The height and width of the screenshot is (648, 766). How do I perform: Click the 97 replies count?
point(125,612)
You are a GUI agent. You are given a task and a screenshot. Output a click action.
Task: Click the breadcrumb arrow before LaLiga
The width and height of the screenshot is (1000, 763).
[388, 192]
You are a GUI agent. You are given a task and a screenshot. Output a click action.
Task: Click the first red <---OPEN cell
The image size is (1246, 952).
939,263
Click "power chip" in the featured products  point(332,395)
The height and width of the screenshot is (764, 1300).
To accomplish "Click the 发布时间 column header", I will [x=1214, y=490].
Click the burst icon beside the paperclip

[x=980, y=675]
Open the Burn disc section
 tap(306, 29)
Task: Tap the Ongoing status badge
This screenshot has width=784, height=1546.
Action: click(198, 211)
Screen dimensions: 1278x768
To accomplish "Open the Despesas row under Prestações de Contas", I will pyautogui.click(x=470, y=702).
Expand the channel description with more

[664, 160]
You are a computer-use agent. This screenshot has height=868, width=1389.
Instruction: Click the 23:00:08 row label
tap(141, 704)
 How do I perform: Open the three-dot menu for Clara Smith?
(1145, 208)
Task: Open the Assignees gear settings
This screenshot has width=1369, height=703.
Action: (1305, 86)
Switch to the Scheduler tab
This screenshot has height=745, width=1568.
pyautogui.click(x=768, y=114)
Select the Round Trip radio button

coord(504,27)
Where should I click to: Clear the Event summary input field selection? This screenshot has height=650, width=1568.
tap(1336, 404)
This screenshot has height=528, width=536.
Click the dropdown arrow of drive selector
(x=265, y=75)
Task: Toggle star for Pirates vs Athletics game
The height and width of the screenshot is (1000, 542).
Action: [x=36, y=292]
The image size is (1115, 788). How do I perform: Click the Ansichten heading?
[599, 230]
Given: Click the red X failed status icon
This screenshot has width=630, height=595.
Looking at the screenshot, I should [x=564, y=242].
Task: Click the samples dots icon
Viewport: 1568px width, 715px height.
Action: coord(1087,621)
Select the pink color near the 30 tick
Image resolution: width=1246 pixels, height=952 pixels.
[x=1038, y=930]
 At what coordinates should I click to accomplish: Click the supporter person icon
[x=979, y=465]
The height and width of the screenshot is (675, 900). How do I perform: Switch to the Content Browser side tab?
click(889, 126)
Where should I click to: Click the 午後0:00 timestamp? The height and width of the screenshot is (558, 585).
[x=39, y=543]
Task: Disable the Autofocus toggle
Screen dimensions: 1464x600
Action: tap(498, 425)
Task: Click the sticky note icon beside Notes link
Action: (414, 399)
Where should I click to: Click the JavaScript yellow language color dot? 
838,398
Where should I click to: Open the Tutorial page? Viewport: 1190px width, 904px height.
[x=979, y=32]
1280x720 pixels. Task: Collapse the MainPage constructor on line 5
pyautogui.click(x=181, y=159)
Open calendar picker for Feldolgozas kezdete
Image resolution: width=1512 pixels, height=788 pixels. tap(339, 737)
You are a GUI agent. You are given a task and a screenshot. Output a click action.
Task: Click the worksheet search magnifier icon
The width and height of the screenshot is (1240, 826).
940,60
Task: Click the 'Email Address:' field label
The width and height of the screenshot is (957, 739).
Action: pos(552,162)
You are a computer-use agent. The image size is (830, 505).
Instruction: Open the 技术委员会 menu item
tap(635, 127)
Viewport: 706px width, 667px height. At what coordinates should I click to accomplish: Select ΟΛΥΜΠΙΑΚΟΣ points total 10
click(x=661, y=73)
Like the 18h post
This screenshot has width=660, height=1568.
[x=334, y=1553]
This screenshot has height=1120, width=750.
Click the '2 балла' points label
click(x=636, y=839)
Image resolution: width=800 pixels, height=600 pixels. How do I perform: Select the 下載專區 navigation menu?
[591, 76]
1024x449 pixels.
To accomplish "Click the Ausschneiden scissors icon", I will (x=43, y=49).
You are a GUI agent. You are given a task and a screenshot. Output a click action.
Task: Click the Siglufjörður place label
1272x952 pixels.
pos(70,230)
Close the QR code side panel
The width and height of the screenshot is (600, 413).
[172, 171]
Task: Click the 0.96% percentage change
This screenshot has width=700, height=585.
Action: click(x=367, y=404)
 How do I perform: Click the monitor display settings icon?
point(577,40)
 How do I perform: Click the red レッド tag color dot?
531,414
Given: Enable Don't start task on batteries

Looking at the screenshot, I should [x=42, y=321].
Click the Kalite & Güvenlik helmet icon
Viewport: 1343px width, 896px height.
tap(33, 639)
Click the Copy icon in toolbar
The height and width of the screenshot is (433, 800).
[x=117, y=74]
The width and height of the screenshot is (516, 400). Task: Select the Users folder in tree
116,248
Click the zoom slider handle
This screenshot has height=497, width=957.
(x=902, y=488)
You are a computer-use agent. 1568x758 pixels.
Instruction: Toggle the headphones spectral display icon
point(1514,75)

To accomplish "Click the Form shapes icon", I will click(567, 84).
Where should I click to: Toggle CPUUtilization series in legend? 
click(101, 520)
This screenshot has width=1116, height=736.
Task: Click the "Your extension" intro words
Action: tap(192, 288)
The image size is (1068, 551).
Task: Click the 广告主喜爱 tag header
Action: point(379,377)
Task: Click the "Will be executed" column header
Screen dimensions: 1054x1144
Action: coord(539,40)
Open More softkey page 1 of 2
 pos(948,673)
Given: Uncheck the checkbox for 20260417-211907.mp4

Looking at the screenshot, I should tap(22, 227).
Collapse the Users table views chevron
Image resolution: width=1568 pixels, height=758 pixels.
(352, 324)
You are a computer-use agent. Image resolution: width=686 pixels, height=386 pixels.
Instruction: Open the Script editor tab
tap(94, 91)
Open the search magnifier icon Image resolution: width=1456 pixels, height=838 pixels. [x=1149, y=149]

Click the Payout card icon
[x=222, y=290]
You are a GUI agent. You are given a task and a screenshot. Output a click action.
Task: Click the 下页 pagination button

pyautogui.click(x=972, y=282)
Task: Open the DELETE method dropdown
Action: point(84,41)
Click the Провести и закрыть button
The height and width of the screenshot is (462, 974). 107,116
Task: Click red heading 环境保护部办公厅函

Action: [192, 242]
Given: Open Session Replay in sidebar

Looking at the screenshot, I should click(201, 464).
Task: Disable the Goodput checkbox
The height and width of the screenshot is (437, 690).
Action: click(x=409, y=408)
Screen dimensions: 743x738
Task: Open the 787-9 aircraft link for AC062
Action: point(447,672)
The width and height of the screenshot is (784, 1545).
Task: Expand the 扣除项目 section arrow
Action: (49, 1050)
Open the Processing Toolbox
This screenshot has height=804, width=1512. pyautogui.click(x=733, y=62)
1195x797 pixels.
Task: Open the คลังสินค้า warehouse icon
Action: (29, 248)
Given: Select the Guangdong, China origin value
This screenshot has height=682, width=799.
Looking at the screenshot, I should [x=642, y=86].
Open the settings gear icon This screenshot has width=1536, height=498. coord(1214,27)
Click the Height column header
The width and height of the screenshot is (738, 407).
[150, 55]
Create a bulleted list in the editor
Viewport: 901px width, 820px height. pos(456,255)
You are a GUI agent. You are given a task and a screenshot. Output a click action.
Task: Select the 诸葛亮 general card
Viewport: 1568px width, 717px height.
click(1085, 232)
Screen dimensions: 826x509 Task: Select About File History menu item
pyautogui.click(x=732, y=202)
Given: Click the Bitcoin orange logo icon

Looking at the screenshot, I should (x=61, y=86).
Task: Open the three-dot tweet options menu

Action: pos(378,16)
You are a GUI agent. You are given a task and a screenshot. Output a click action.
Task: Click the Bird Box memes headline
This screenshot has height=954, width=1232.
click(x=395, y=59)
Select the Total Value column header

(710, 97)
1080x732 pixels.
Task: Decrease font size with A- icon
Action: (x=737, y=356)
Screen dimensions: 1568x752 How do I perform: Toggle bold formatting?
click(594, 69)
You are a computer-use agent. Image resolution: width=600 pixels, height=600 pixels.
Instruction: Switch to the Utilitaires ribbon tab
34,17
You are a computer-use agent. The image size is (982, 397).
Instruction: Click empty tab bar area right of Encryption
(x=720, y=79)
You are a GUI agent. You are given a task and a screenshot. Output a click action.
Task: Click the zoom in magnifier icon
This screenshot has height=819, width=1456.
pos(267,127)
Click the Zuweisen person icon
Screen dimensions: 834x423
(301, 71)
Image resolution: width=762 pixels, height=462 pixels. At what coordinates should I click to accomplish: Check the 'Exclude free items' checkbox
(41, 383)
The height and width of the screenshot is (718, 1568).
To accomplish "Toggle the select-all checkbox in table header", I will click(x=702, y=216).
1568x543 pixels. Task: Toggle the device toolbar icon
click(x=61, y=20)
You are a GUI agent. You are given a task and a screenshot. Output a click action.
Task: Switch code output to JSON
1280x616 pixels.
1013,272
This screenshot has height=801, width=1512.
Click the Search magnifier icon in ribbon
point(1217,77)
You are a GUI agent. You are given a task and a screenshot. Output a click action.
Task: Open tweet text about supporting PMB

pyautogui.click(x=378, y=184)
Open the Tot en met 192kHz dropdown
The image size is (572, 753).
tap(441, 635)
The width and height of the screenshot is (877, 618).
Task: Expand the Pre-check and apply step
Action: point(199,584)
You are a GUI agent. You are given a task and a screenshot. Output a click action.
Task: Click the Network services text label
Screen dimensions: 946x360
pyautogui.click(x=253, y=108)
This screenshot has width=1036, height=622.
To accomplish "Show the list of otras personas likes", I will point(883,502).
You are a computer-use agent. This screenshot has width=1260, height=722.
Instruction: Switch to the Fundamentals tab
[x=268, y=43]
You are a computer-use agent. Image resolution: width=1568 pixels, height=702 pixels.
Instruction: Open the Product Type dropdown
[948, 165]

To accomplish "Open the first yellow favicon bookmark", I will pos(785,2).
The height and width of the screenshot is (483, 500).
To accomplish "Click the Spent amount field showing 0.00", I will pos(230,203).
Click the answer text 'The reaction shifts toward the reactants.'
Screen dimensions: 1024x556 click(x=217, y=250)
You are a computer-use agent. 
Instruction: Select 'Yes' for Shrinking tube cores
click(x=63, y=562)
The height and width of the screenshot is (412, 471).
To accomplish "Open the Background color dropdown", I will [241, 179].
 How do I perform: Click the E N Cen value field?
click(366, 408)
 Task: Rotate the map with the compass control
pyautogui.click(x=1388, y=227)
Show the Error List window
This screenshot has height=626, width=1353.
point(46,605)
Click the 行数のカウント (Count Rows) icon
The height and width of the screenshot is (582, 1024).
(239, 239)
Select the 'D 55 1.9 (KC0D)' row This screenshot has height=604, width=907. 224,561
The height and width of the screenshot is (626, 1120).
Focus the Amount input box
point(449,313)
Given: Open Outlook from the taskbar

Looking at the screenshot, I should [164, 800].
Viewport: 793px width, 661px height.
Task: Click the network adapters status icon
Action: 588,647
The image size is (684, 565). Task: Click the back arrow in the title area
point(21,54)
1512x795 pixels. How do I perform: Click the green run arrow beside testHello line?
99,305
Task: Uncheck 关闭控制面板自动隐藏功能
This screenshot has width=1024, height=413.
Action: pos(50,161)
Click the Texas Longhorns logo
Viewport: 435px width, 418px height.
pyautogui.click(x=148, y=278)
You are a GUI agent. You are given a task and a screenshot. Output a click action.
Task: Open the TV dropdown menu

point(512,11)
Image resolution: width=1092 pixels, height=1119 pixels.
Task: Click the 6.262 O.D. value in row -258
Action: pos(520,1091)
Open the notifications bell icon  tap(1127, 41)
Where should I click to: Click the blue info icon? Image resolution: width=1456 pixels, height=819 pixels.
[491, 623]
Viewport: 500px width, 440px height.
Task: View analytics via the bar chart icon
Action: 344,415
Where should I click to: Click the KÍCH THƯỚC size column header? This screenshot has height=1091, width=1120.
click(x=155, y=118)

** Exercise task **
Echo the listing above, from the line with "You are a computer-use agent. Image resolution: width=686" up to and including the line with "click(x=395, y=59)", keeping every line identical.

** Finished exercise **
You are a computer-use agent. Image resolution: width=686 pixels, height=386 pixels.
Instruction: Open the Script editor tab
tap(94, 91)
Open the search magnifier icon Image resolution: width=1456 pixels, height=838 pixels. [x=1149, y=149]

Click the Payout card icon
[x=222, y=290]
You are a GUI agent. You are given a task and a screenshot. Output a click action.
Task: Click the 下页 pagination button

pyautogui.click(x=972, y=282)
Task: Open the DELETE method dropdown
Action: point(84,41)
Click the Провести и закрыть button
The height and width of the screenshot is (462, 974). 107,116
Task: Click red heading 环境保护部办公厅函

Action: [192, 242]
Given: Open Session Replay in sidebar

Looking at the screenshot, I should click(201, 464).
Task: Disable the Goodput checkbox
The height and width of the screenshot is (437, 690).
Action: click(x=409, y=408)
Screen dimensions: 743x738
Task: Open the 787-9 aircraft link for AC062
Action: point(447,672)
The width and height of the screenshot is (784, 1545).
Task: Expand the 扣除项目 section arrow
Action: (49, 1050)
Open the Processing Toolbox
This screenshot has height=804, width=1512. pyautogui.click(x=733, y=62)
1195x797 pixels.
Task: Open the คลังสินค้า warehouse icon
Action: (29, 248)
Given: Select the Guangdong, China origin value
This screenshot has height=682, width=799.
Looking at the screenshot, I should [x=642, y=86].
Open the settings gear icon This screenshot has width=1536, height=498. coord(1214,27)
Click the Height column header
The width and height of the screenshot is (738, 407).
[150, 55]
Create a bulleted list in the editor
Viewport: 901px width, 820px height. pos(456,255)
You are a GUI agent. You are given a task and a screenshot. Output a click action.
Task: Select the 诸葛亮 general card
Viewport: 1568px width, 717px height.
click(1085, 232)
Screen dimensions: 826x509 Task: Select About File History menu item
pyautogui.click(x=732, y=202)
Given: Click the Bitcoin orange logo icon

Looking at the screenshot, I should (x=61, y=86).
Task: Open the three-dot tweet options menu

Action: pos(378,16)
You are a GUI agent. You are given a task and a screenshot. Output a click action.
Task: Click the Bird Box memes headline
This screenshot has height=954, width=1232.
click(x=395, y=59)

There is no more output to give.